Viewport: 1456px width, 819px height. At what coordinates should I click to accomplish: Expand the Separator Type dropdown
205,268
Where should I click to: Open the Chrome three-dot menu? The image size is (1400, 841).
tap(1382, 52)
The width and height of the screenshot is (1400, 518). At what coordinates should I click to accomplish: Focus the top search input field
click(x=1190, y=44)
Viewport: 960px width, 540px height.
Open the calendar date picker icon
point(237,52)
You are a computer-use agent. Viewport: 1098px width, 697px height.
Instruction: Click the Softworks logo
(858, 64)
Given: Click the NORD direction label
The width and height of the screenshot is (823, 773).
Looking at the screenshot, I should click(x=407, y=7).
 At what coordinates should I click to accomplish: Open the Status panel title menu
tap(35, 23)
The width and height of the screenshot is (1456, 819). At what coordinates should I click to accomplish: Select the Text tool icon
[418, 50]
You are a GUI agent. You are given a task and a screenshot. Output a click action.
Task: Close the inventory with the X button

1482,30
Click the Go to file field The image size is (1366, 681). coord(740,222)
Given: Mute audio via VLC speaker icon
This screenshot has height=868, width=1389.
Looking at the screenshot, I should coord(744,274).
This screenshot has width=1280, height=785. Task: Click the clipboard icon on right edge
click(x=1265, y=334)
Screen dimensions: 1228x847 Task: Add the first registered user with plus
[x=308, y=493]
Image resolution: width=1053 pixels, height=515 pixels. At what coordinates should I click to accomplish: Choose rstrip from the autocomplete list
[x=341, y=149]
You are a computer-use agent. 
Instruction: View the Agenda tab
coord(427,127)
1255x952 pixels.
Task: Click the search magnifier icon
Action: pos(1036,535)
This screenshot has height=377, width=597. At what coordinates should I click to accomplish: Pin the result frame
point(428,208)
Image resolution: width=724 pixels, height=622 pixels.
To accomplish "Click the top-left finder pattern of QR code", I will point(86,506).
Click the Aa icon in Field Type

__________

● WHAT YOU ARE ASKED TO DO: Filter the entries above down to the lines that contain "agent".

● EXERCISE ANSWER:
You are a computer-use agent. Viewport: 1098px width, 697px height.
You are a GUI agent. You are given a task and a screenshot. Output a click action.
You are a computer-use agent. 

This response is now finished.